- _ACTIVITY_:
Repeat the data verbatim, images excluded.
=== RECORD EXTRACTS ===
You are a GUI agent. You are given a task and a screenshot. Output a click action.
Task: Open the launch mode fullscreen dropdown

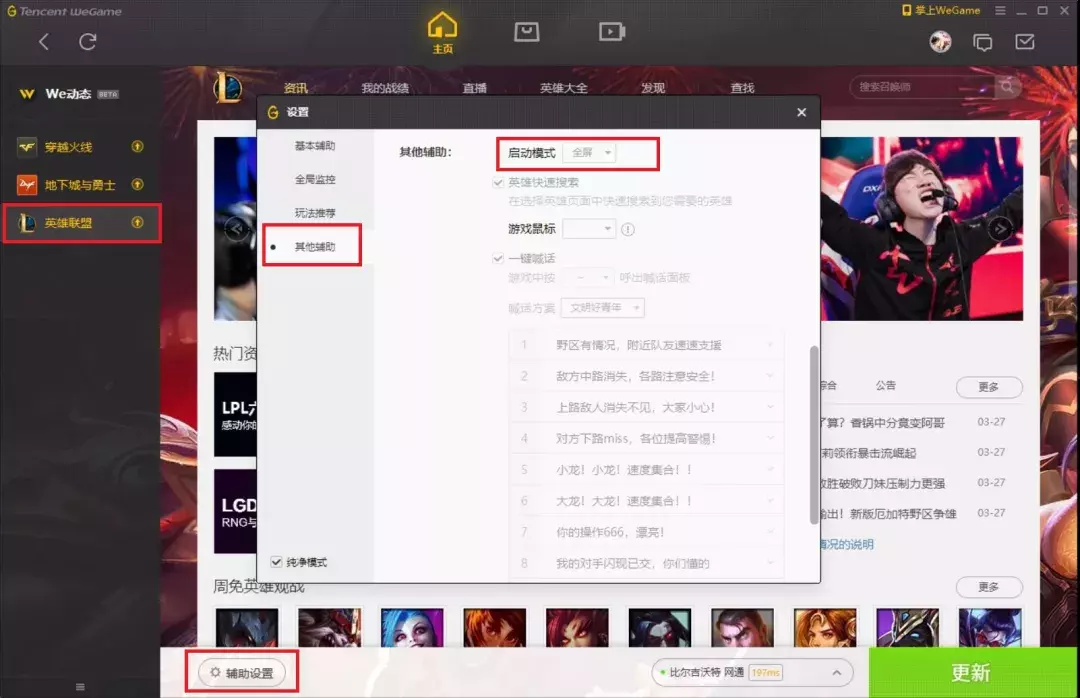click(590, 152)
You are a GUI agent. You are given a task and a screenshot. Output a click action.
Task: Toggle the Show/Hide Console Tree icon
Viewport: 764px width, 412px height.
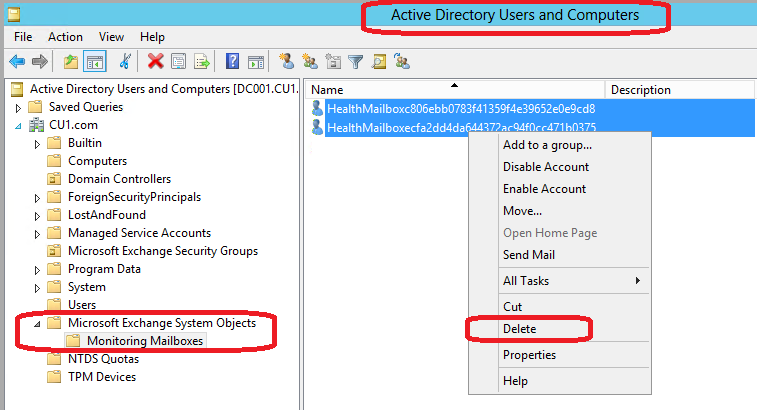point(95,62)
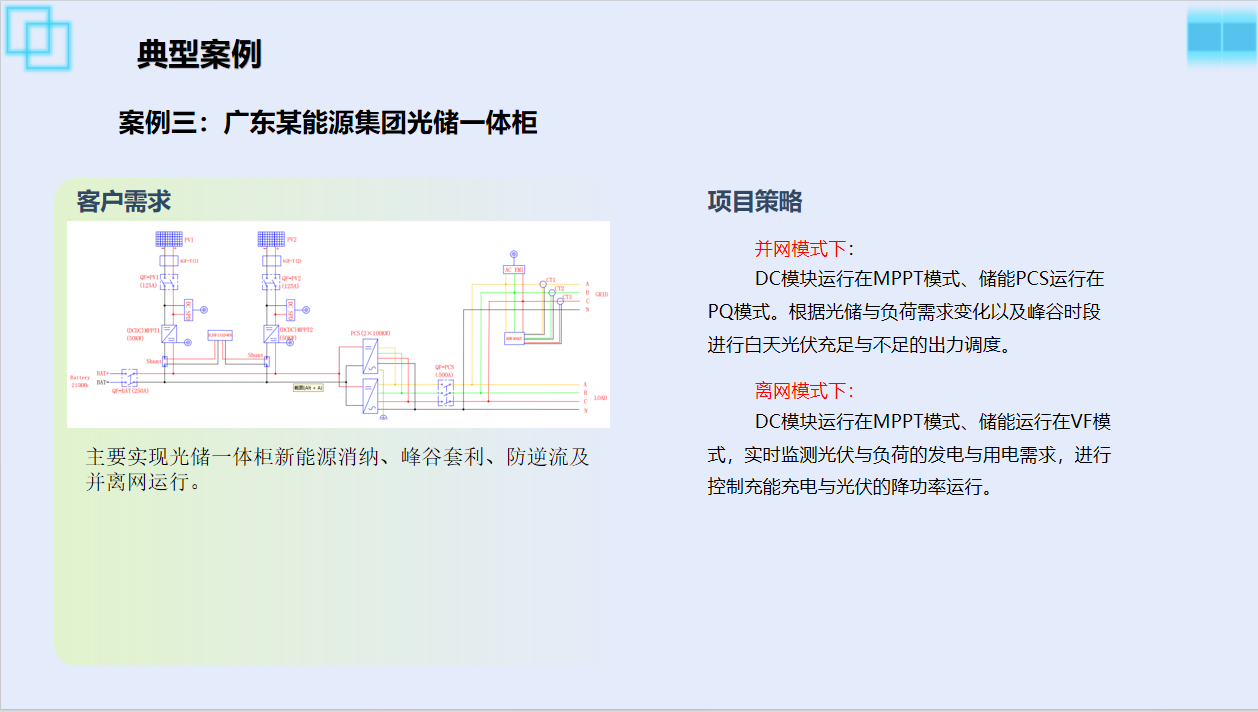1258x712 pixels.
Task: Click the 项目策略 heading
Action: coord(755,201)
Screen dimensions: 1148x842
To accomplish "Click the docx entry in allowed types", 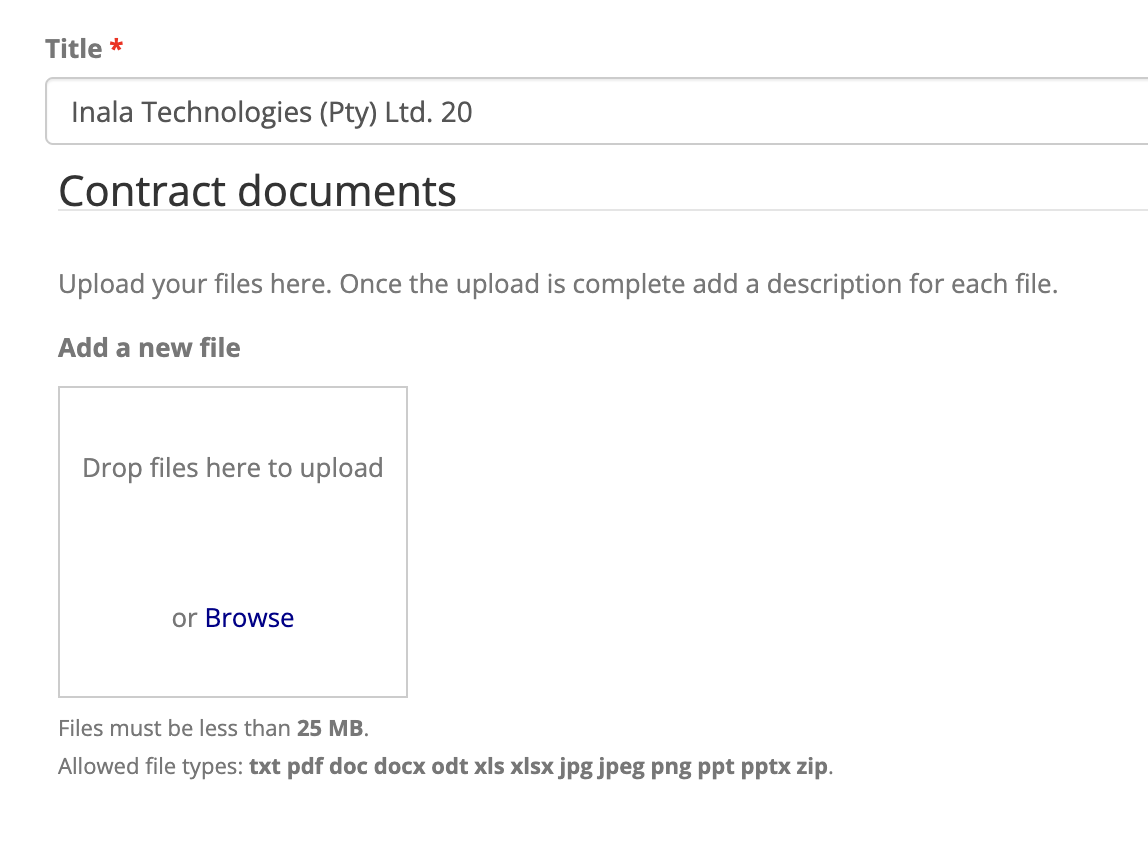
===
- _SOLUTION BELOW_:
You are a GUI agent. You are given a task and a screenshot. Output a click action.
Task: Open the launch mode fullscreen dropdown

click(590, 152)
You are a GUI agent. You are given a task and a screenshot. Output a click action.
Task: Toggle the Show/Hide Console Tree icon
Viewport: 764px width, 412px height.
point(95,62)
1258x712 pixels.
Task: Click the 项目策略 heading
Action: coord(755,201)
Screen dimensions: 1148x842
To accomplish "Click the docx entry in allowed types", 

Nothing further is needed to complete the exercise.